Immediately after the snake bites you, you’re unlikely to experience any symptoms. That’s partly because you’re underwater. The cool water around you makes it a little more difficult for your skin to pick up on the sensation of being bitten, so you might not even notice at first. However, once it gets going, it’s deadly. Belcher sea snake venom contains postsynaptic neurotoxins.

While not much is known specifically about Belcher sea snake venom, postsynaptic neurotoxins all have a similar effect. The venom attacks the nervous system, which stops your body from being able to operate normally.

It prevents your nerves from being able to communicate with your body. Your brain is sending signals to your body all the time, whether it’s to do something you want your hands or arms to do (like writing or waving) or something that your body does without you thinking (like breathing).

When you’re injected with neurotoxins, they stop the nerves from being able to communicate the brain’s signals to the rest of your body.

This begins to have effects, such as:

  • You start slurring your words
  • You can’t quite keep your balance
  • You start to get confused
  • You feel nauseous

What’s happened is that the venom has gotten into your bloodstream. From there, it starts to bind to the receptors next to your nerves, which are what collect the information from the nerve that was sent by the brain. The venom accumulates on these receptors and stops them from working.

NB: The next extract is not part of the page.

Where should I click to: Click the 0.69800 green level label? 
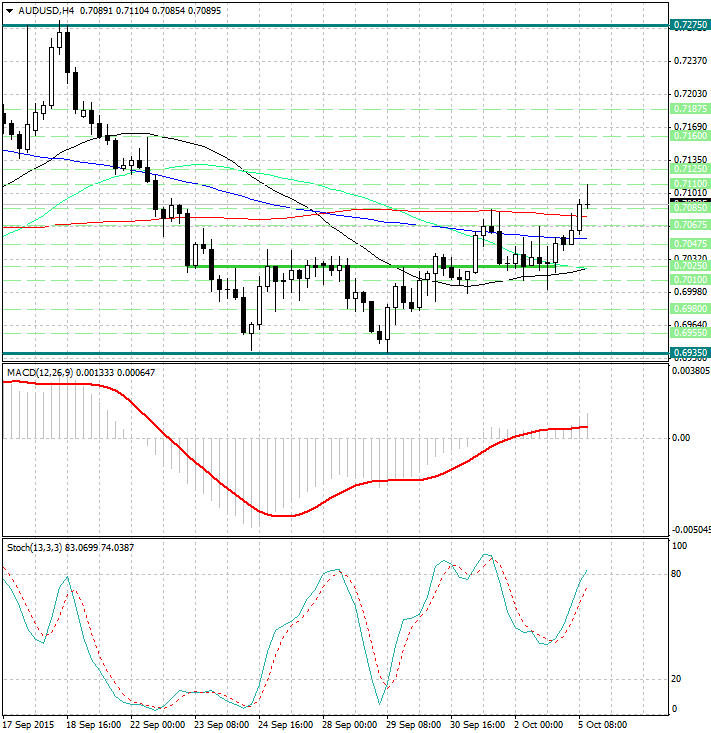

It gradually gets worse and worse, until:

  • You can’t breathe properly
  • Your heart starts beating erratically, or even stops completely (cardiac arrest)
  • You can’t think straight, and may even have a seizure before becoming unconscious

Even though we don’t think about it, the brain still has to send signals to the heart and lungs to tell them what to do, and when. If the brain can’t do that because the receptors for the nerves are blocked, the heart and lungs stop working.

Sea snake venom can cause this to happen within half an hour. Again, very little research into Belcher sea snake venom has been done. However, we know that it has these effects because all the snakes in the same family have the same effects.

How Many Deaths Does It Cause?

If Belcher’s sea snake were to bite you, you’d die if you didn’t have any antivenom around. It takes around thirty minutes from the time that you’re bitten, until you die.

Fortunately, as we’ve already said, the snake is quite good-tempered. It’s unlikely to attack unless you’ve done something to provoke it, like catch it in a fishing net and haul it in.

Not only that, but they live in the sea, which limits the amount of contact they have with people. The only people who come across them are fisherman and people swimming in the ocean.

While that’s not to say that nobody ever finds them in the wild, it occurs much less often than if the snake lives in the undergrowth, or in trees, like common U.S. snakes.

Regarding numbers, it’s very rare that anybody dies from a sea snake bite. Aside from Belcher’s sea snake, there are a total of 70 known sea snake species. But even if you count every single species, it’s still very rare for anybody to be bitten and killed by one. Australia, for example, is surrounded by sea snakes on all sides.

But even there, according to the BBC, there’s only been one recorded death. That man was a fisherman working on a trawler, and the exact species of sea snake wasn’t identified.

Can You Survive a Sea Snake Bite?

Yes, you can survive a sea snake bite. Antivenoms have been created for most common venomous snake bites, and Belcher’s sea snake antivenom is available.

It’s manufactured by a biotech company called CSL Limited in Australia (antivenom code MAuCSL03). This antivenom works for all sea snakes in the same family around Australia and southeast Asia.

The only caveat is that if you’re out at sea and you’re bitten by one, it will be quite challenging to survive. That’s because the venom is so fast-acting, it can take little more than half an hour to kill you. If you don’t happen to have some antivenom already, it might be hard to source some in that time.

The good news is that Belcher’s sea snake doesn’t always envenomate when it bites. This means that it doesn’t always use its venom. It only seems to use venom about a quarter of the time.